- [WHAT TO WORK ON]: Restate, exactly as written, the entries below from the line that holds "You are a computer-use" through the line that holds "Given: Choose the Kyat currency option". Pictures are not part of the copy.

[Records from a collection]
----

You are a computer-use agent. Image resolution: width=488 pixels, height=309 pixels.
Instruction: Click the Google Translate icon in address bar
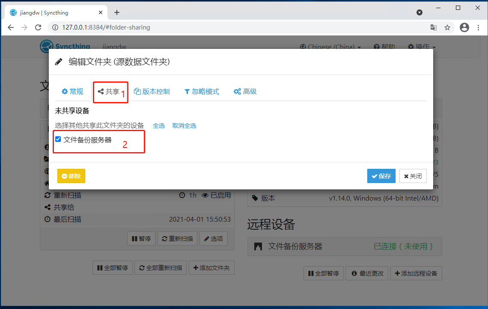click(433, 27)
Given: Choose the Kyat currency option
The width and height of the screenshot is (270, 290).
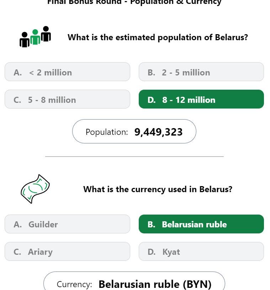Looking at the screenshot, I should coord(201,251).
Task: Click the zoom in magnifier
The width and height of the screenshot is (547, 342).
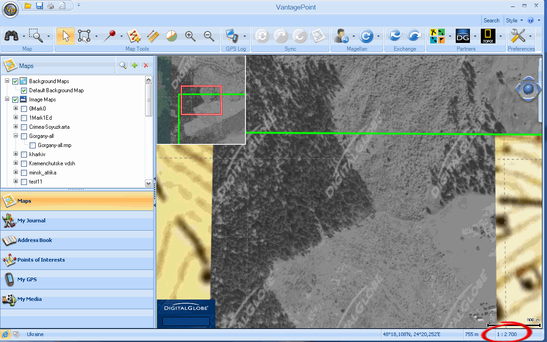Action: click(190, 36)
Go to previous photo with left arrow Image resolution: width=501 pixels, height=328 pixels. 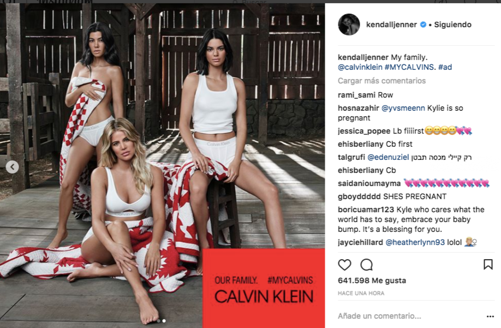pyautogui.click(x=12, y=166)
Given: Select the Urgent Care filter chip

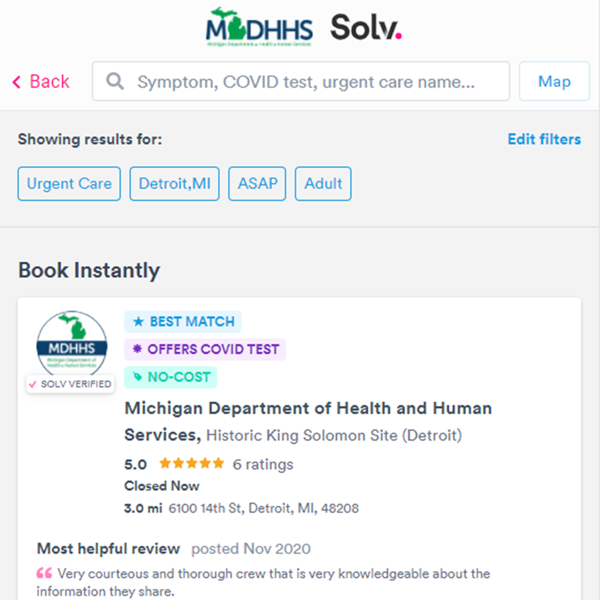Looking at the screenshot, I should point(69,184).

----

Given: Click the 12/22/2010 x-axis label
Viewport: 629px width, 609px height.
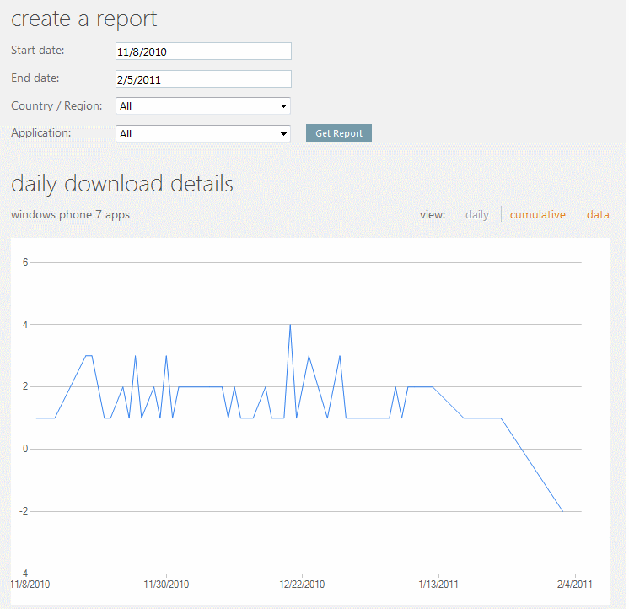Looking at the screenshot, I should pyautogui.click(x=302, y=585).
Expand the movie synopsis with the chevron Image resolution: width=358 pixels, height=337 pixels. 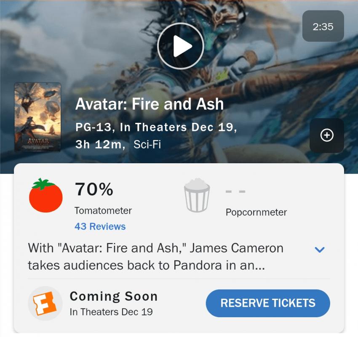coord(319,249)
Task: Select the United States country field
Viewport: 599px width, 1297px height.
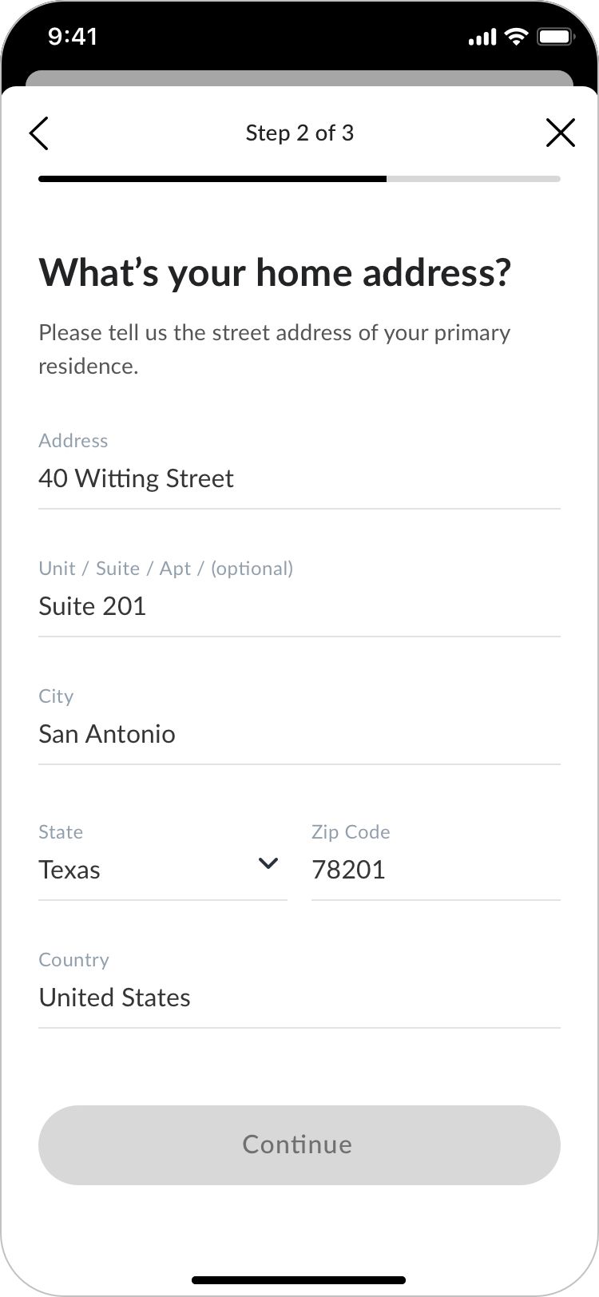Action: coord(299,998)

----

- [THE ANSWER]:
You are a computer-use agent. Image resolution: width=488 pixels, height=309 pixels.
Instruction: Click the Google Translate icon in address bar
click(433, 27)
Given: Choose the Kyat currency option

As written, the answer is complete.